They wrote: "My dad, an immigrant who has worked for NASA for 3 years, landing his 5th rover on Mars."
Her video has been viewed 1.2 million times and has more than 260,000 likes, and has been shared across the internet on various platforms.
His wife Susan San Martin appears to have originally posted the clip, writing on Twitter: "@MigOnMars and I have been through five rover landings but this is the first time we've experienced one together. Usually he's in Mission Control. It was quite something!!!"
San Martin later shared the footage on his own Twitter feed, saying he was 'a wreck' when he learnt the rover had landed safely, also explaining his role in the most recent mission.
He wrote: "I want to clarify... I was an advisor and review panel member for @NASAPersevere. I was the GN&C Chief for the previous rovers. But it did use our Curiosity landing software so I was a wreck."
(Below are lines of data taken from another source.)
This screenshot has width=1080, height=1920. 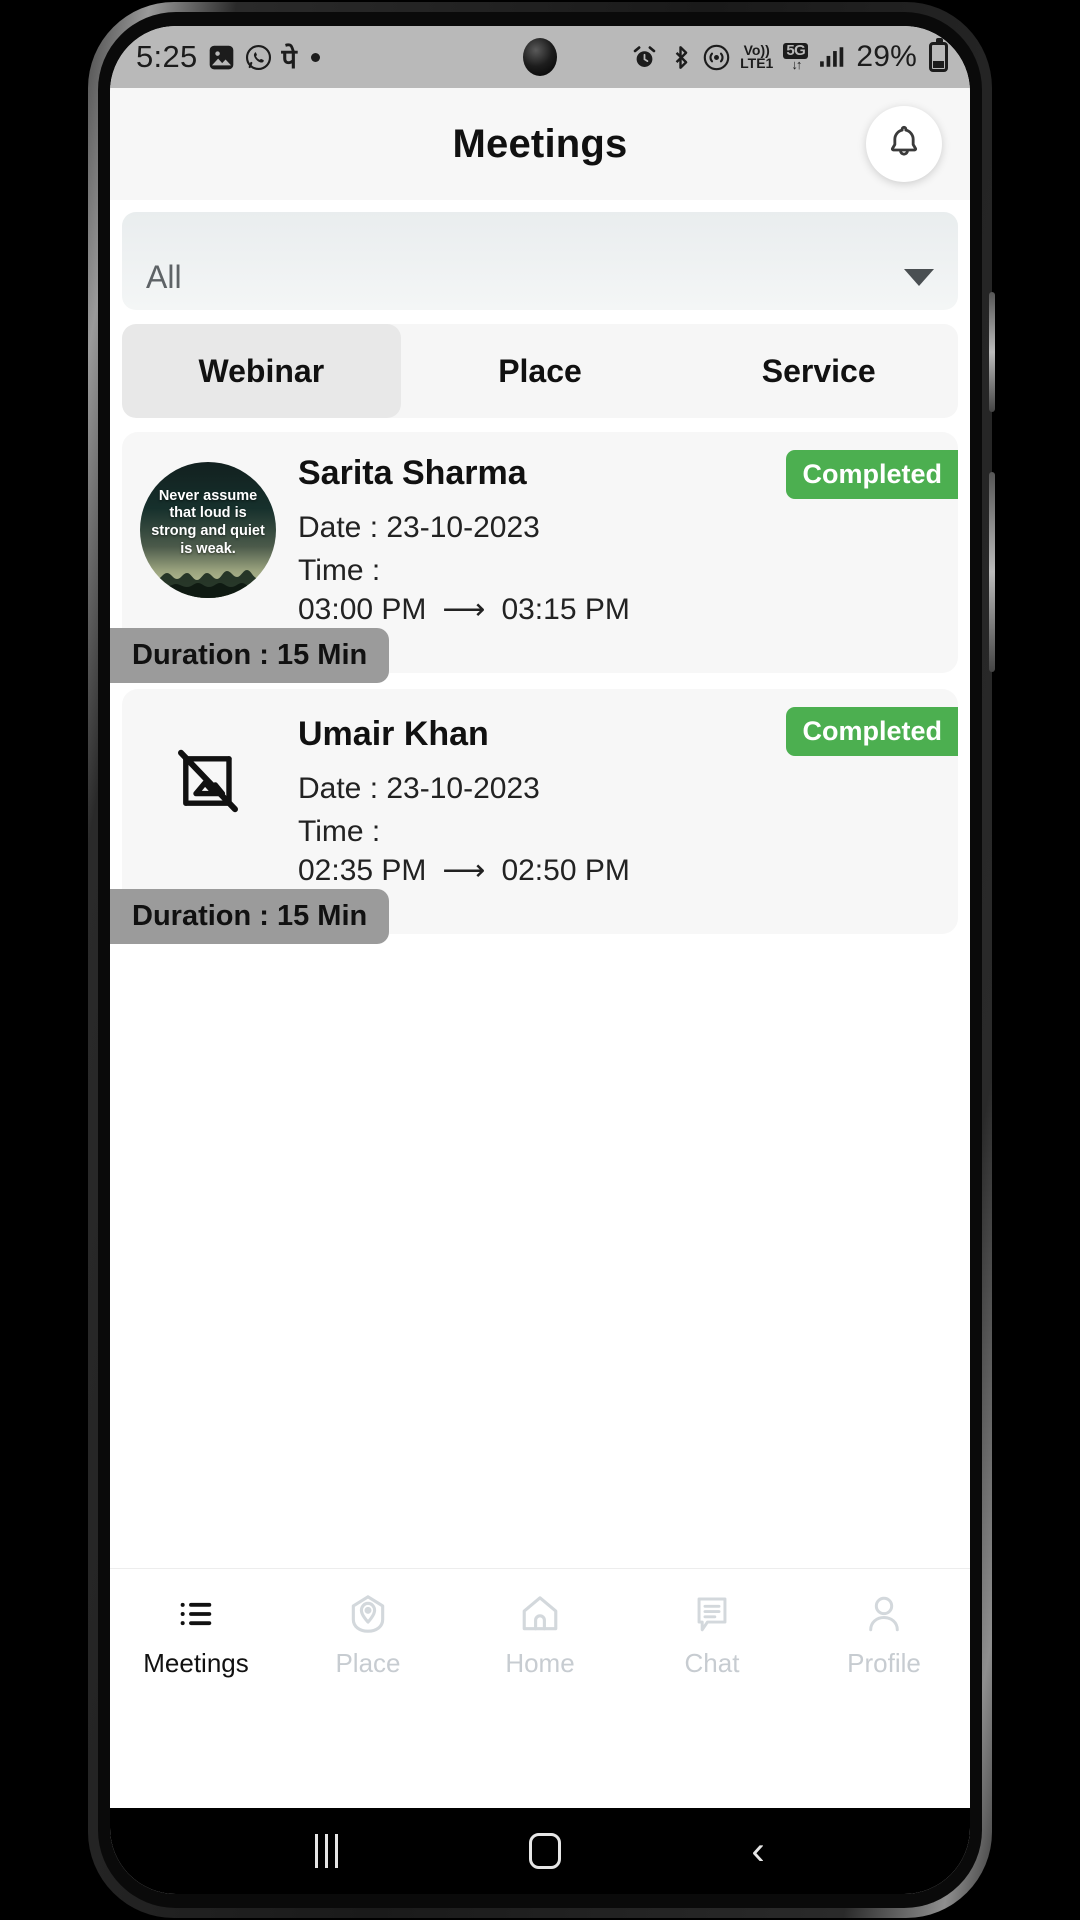 What do you see at coordinates (992, 572) in the screenshot?
I see `power-button` at bounding box center [992, 572].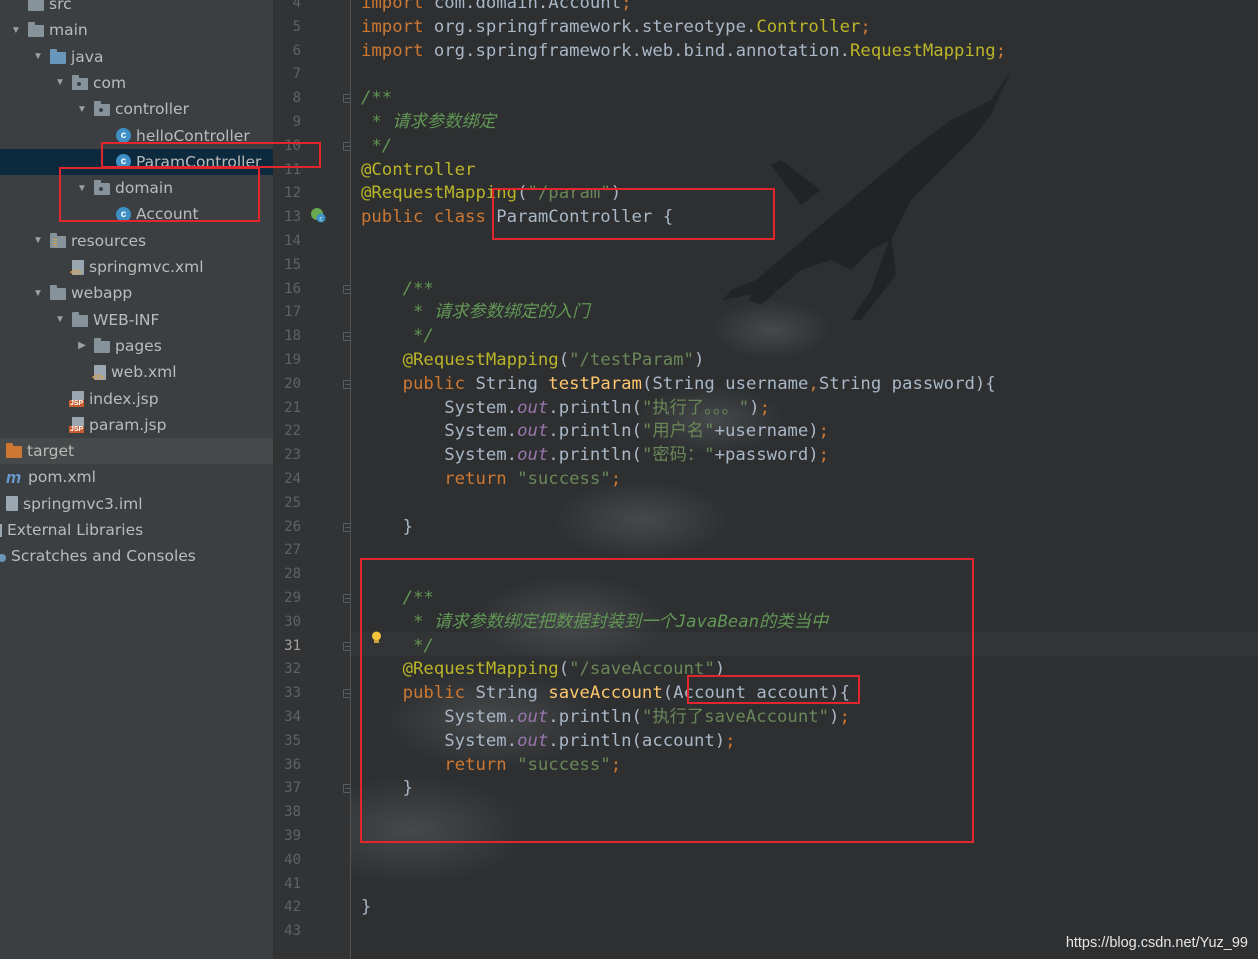 The height and width of the screenshot is (959, 1258). I want to click on tree-item-src: src, so click(136, 8). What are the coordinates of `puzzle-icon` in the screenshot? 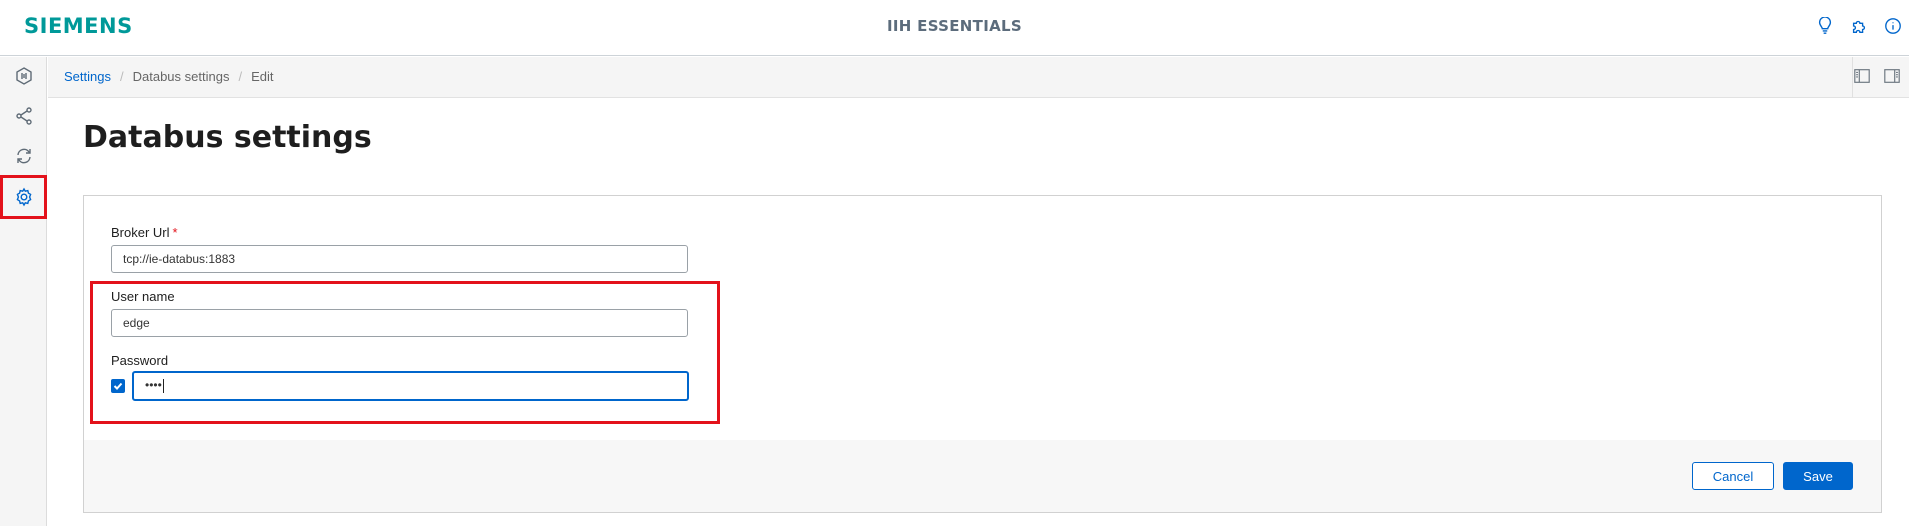 It's located at (1859, 26).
Argentinian San Martin is best known for his work as Chief Engineer for the Guidance, Navigation and Control system in several recent missions to Mars.
He also helped develop the Sky Crane system, which was used to help Perseverance rover land on Mars earlier this week.
San Martin was rejected from Cornell's engineering school, going on to get a bachelor's degree in electrical engineering from Syracuse University, where he was named Engineering Student of the Year in 1982.
He then completed his Master's degree at Massachusetts Institute of Technology, before he started working for the NASA Jet Propulsion Laboratory in 1985 - achieving his childhood dream, having wanted to become a space engineer after hearing of the Viking mission to Mars in the 70s.